问题
I'm creating some custom BBcode for a forum. I'm trying to get the regular expression right, but it has been eluding me for weeks. Any expert advice is welcome.
Sample input (a very basic example):
[quote=Bob]I like Candace. She is nice.[/quote]
Ashley Ryan Thomas
Essentially, I want to encase any names (from a specified list) in [user][/user] BBcode... except, of course, those being quoted, because doing that causes some terrible parsing errors.
The desired output:
[quote=Bob]I like [user]Candace[/user]. She is nice.[/quote]

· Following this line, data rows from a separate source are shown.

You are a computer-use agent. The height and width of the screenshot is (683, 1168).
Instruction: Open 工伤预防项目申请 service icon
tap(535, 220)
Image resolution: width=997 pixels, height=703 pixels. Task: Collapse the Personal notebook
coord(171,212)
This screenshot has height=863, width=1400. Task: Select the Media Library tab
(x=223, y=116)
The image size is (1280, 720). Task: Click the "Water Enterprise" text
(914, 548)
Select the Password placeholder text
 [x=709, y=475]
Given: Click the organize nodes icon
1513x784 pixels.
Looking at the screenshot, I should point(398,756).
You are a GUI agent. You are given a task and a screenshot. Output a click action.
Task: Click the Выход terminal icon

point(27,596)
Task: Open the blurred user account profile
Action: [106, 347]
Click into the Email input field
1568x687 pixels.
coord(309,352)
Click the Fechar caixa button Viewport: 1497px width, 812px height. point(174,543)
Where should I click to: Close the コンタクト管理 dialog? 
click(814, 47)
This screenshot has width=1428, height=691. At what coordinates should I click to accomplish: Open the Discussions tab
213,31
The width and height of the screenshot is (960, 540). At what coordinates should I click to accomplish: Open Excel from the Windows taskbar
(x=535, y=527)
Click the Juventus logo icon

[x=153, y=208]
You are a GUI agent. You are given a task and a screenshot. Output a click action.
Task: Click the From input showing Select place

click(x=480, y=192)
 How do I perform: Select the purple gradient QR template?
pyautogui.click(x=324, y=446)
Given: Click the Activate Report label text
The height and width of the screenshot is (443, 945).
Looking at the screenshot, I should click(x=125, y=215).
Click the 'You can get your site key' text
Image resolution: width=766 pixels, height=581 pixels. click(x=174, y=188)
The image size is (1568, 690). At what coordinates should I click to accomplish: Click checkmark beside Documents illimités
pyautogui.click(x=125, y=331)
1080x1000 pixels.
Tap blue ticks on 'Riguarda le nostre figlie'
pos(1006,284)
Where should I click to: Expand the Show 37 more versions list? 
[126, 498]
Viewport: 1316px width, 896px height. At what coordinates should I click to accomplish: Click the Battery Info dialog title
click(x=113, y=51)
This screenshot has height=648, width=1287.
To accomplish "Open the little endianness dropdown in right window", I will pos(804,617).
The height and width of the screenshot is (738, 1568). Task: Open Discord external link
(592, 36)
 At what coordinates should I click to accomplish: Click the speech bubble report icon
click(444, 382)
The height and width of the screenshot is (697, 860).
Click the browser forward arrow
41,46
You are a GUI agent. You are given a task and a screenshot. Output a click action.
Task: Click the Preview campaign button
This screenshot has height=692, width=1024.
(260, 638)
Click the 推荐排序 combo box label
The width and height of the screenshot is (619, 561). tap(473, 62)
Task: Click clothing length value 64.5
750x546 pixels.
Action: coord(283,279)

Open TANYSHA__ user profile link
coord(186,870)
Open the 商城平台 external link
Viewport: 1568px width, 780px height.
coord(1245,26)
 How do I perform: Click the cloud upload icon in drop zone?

[user]Ashley[/user] [user]Ryan[/user] [user]Thomas[/user]
My current code:
$searchArray = array(
'/(?i)([^=]|\b|\s|\/|\r|\n|\t|^)(Ashley|Bob|Candace|Ryan|Thomas)(\s|\r|\n|\t|,|\.(\b|\s|\.|$)|;|:|\'|"|-|!|\?|\)|\/|\[|$)/'
);
$replaceArray = array(
"\\1[user]\\2[/user]\\3"
);
$text = preg_replace($searchArray, $replaceArray, $input);
What it currently produces:
[quote=Bob]I like [user]Candace[/user]. She is nice.[/quote]
[user]Ashley[/user] Ryan [user]Thomas[/user]
Notice that Ryan isn't encapsulated by [user] tags. Also note that much of the additional regex matching characters were added on an as-needed basis as they cropped up on the forums, so removing them will simply make it fail to match in other situations (i.e. a no-no). Unless, of course, you spot a glaring error in the regex itself, in which case please do point it out.
Really, though, any assistance would be greatly appreciated! Thank you.
回答1:
It's quite simply that you are matching delimiters (\s|\r|...)
at both ends of the searched names. The poor Ashley
and Ryan
share a single space character in your test string. But the regex can only match it once - as left or right border.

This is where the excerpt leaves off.